The U.S. Circuit Court for the District of Columbia today refused to stay the FCCs VoIP E911 order, leaving open the opportunity for the order to go into effect on Nov. 28, the deadline set by the FCC for VoIP providers to offer E911 service.
The court did not make any ruling on the substantive issues of Nuvio Corp.s appeal of the FCC order, only refusing to grant an emergency stay.
The court stated, respondents have assured the court they will not require voice over Internet protocol providers that have not achieved full compliance with the challenged order by November 28, 2005, to discontinue service to current customers. … In light of this representation and given the lack of substantiation for petitioners contention that they will suffer irreparable harm in the event they are prohibited from accepting new customers in certain areas after November 28, 2005, petitioners have not demonstrated the irreparable injury requisite for the issuance of a stay pending review.
A week before the court decision the FCC issued a notice withdrawing its requirement that VoIP providers cut off service to customers, but added a requirement that they not market their services in areas where they do not offer E911.
Jason Talley, CEO of Nuvio stated, “While I’m greatly disappointed in today’s decision by the U.S. Court of Appeals, I am heartened by the fact that the court’s decision did not address the substantive issues in this case. We will still proceed with our appeal and still believe that the FCC’s E911 Order for VoIP Service Providers is arbitrary and capricious.”

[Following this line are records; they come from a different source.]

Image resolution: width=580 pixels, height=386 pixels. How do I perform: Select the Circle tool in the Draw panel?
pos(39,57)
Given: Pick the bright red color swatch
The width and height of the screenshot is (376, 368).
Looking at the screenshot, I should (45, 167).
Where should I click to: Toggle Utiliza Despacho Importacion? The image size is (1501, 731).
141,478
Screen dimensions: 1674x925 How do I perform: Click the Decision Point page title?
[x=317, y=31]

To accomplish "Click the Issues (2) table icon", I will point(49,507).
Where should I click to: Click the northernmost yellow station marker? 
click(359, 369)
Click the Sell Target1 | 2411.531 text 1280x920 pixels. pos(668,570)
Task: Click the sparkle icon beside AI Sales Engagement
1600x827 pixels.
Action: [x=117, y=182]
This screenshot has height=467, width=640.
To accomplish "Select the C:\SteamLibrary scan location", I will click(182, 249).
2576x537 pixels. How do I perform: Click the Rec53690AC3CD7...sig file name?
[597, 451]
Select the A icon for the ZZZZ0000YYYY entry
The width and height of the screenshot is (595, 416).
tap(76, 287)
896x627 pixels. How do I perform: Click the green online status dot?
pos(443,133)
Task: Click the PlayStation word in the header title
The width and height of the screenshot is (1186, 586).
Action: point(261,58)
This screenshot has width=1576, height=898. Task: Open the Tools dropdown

Talley adds, Although the FCC decided not to force Nuvio to disconnect its customers, that does not ameliorate the impact of the forced withdrawal of our VoIP service from the marketplace. The fact of the matter is this: the FCC’s E911 requirements will translate into less choice for consumers and less technological innovation for our country.”
If the FCC order eventually is overturned, Talley says, any fines that FCC undertakes be cancelled, which is why it is extremely important that anyone impacted by the Nov. 28 deadline get involved with us.
Also the Joint FCC/NARUC Task Force on VoIP 911 Enforcement has launched a Web site, www.voip911.gov, to provide consumers, industry and state and local governments information about the rules that require certain providers of VoIP services to supply 911 emergency calling capabilities to their customers.
The groups statement said, Recent incidents in which consumers using VoIP service dialed 911 but were unable to reach emergency operators have highlighted a critical public safety gap. The FCC has taken steps to close this gap by requiring that, effective November 28, 2005, interconnected VoIP providers deliver all 911 calls to the customers local emergency operator. Interconnected VoIP providers must also provide the customers call back number and location information to the emergency operator if the emergency operator is capable of receiving this information.